Peterson served in the Minnesota National Guard with the 34th Red Bull Infantry Division's D-216 Air Defense Artillery from Monticello and deployed in support of Operation Iraqi Freedom.
Peterson found some veterans with idle hands were prone to alcohol and drug use, and he unfortunately began losing friends to suicide.
“So we believe idle hands are the devil's work,” Peterson said. “That's the part of the farm that we find most important. We're not farming hardcore and making money off of baling hay or raising animals. But we are going to have animals; for example, we'll have some multi-horned sheep, which don't take a lot of maintenance but still some responsibility for somebody to take care of each day.”
Serving with Peterson, Matt Lovitz, co-founder of Veteran Valor Farm, said veterans have a stubborn factor and just the “veteran mindset” of “We don't necessarily want a handout but need a boost.”
“(Veteran Valor Farm’s) is meant to be more of a paradigm shift to get vets out of the city, out of places where they're going get into trouble, fall back into old habits, drugs, alcohol and things like that,” Lovitz said. “Get them in an eco and animal therapeutic style environment, which are both proven to really help from, from a healing standpoint, with both PTSD as well as the idle mind. So we're looking to keep those hands busy and doing stuff.”
Peterson said he plans on having a few other animals on the farm such as therapy horses, and would help veterans who want a dog or even a therapy/service dog get one.
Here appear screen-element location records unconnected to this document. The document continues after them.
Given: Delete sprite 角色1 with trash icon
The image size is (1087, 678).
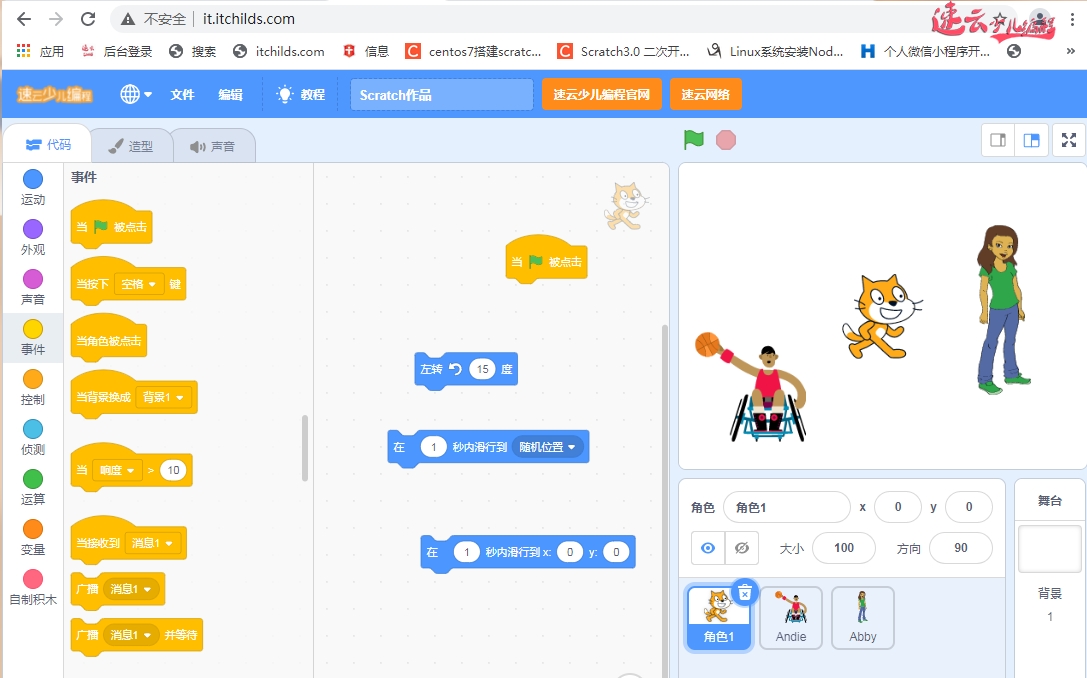Looking at the screenshot, I should (744, 593).
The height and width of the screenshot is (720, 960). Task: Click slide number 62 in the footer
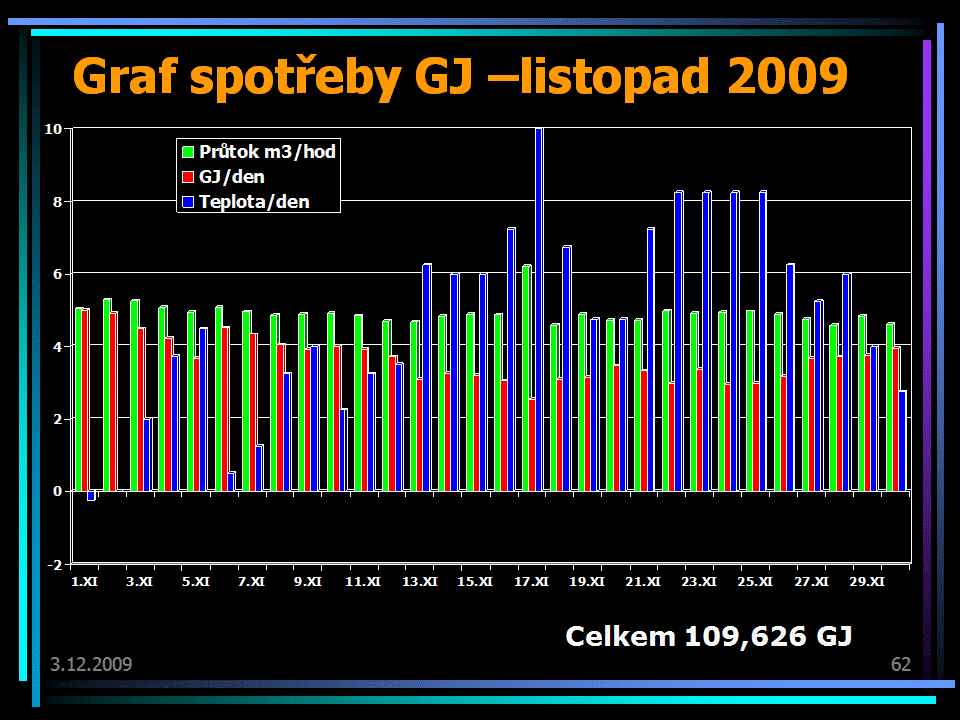pyautogui.click(x=900, y=665)
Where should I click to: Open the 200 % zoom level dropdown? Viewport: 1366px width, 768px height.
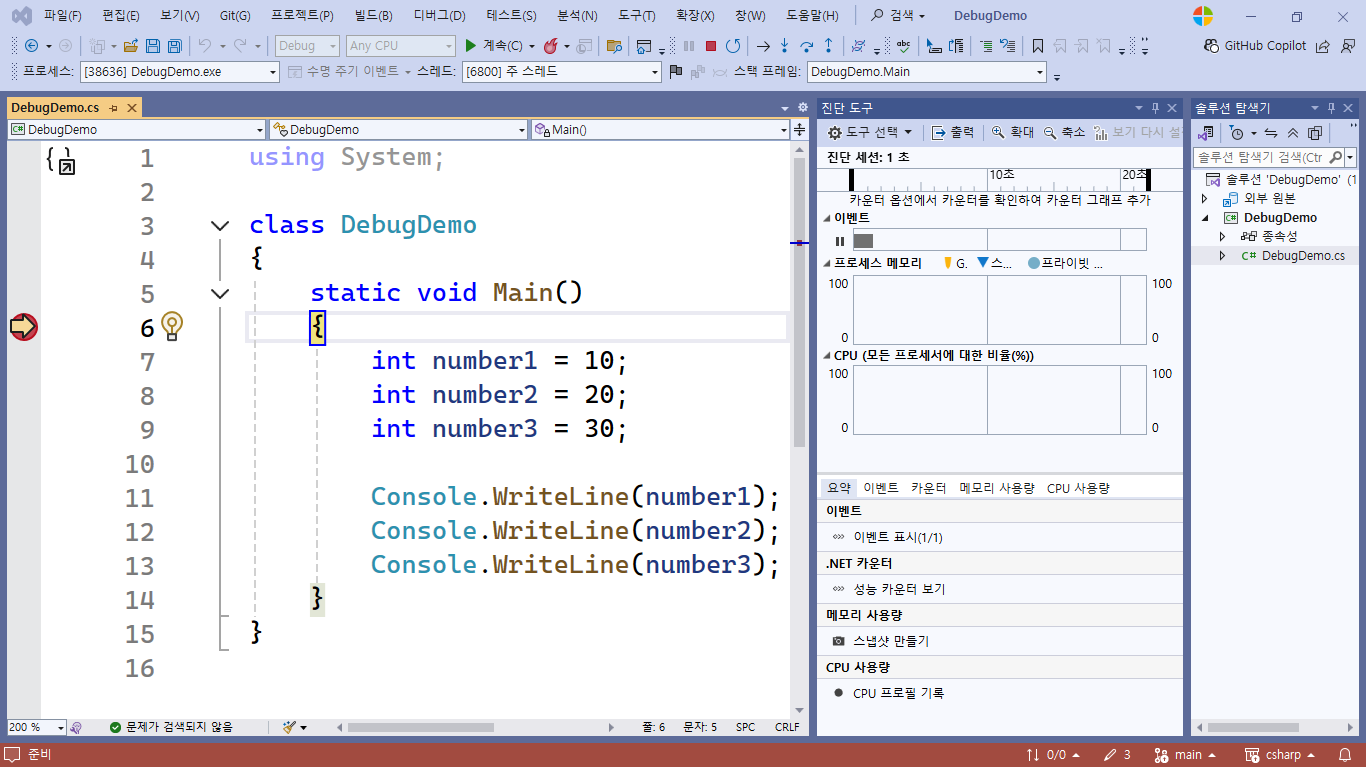pos(60,727)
Peterson said he believes being responsible for something else will help them on the path to recovery.
A testament to Peterson’s belief in the healing power of animals, The Babinski Foundation was one of the sponsors of the tournament.
“I myself believe, at minimum, having the responsibility of taking care of a dog could put one in the right place to be responsible for themselves, too,” Peterson said. “I find that's a big thing with some veterans. They're by themselves in the woods. They're not hurting anybody. They don't feel like they're doing anything wrong. But we want to increase their quality of life from a tent or from a van, to a real house where an actual animal could be comfortable. Then we want to emphasize, on their leaving, that you can bring the dog if you want to. But if you start living in substandard living conditions again, you should bring the dog back and probably come back yourself.”
Currently, Peterson said Veteran Valor Farm has a horse therapist and equine therapist from Gaits of Hope , an equine-assisted healing program located in Rice, who would come out to handle all the equine therapy with the veterans.
Veteran Valor Farm would work with the veterans to find stable jobs and housing before leaving the farm.
With a system he calls “red, white and blue,” Peterson said room and board would be based on an increasing scale to help prepare veterans to move out of the farm.
“We want to show them they can make it on their own before they ever leave the farm,” Peterson said. “They can do chores around the farm to work off their rent. But it's not a pay-or-your-out system. We are here to show them they can do anything they set their mind to and we will work with them.”
Currently, they are finishing up on the remodel of one of their houses but Peterson and Lovitz said they can always use help from volunteers, both with trade skills and those who just want to help out. And as a registered nonprofit with GiveMN.org they are willing to accept donations from those who can't make it out to volunteer.
“Just yesterday I talked to a Vietnam Army vet on the corner,” Lovitz said. “So I shared lunch with him. We just talked about his story and I’m really looking forward to moments like that when I can say, how'd you like to go home.”